What to do:
Return the lines below that contain "computer".

[Exercise data Boundary: Start]

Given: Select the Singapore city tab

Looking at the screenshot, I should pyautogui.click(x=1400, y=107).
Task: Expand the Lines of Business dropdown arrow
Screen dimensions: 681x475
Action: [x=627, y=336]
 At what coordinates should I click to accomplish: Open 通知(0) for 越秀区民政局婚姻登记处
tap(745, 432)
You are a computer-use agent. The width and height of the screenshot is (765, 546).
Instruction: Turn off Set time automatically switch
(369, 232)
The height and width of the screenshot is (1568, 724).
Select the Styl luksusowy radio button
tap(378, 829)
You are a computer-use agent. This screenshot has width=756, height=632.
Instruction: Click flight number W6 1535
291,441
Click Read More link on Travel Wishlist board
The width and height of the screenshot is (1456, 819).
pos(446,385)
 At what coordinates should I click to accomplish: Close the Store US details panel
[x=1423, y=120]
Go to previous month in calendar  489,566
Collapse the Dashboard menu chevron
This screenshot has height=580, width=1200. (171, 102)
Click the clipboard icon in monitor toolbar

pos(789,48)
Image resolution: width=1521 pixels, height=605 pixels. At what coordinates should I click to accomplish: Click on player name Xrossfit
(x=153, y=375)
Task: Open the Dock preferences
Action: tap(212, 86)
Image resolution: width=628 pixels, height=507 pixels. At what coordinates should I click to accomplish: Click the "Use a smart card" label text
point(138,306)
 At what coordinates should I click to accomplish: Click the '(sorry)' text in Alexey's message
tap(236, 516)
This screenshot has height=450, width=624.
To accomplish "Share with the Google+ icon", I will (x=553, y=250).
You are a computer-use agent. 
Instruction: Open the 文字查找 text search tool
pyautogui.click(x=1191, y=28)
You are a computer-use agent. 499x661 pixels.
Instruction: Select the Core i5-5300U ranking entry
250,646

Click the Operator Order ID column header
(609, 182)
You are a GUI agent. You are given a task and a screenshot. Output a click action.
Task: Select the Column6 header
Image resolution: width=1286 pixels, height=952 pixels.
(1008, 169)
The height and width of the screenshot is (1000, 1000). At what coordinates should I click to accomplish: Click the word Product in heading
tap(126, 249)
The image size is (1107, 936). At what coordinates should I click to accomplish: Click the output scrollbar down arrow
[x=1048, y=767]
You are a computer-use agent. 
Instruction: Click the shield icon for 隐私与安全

[Exercise data Boundary: End]

Exercise answer:
You are a computer-use agent. The width and height of the screenshot is (765, 546).
You are a computer-use agent. This screenshot has width=756, height=632.
You are a computer-use agent. 
You are a computer-use agent. 499x661 pixels.
You are a computer-use agent. 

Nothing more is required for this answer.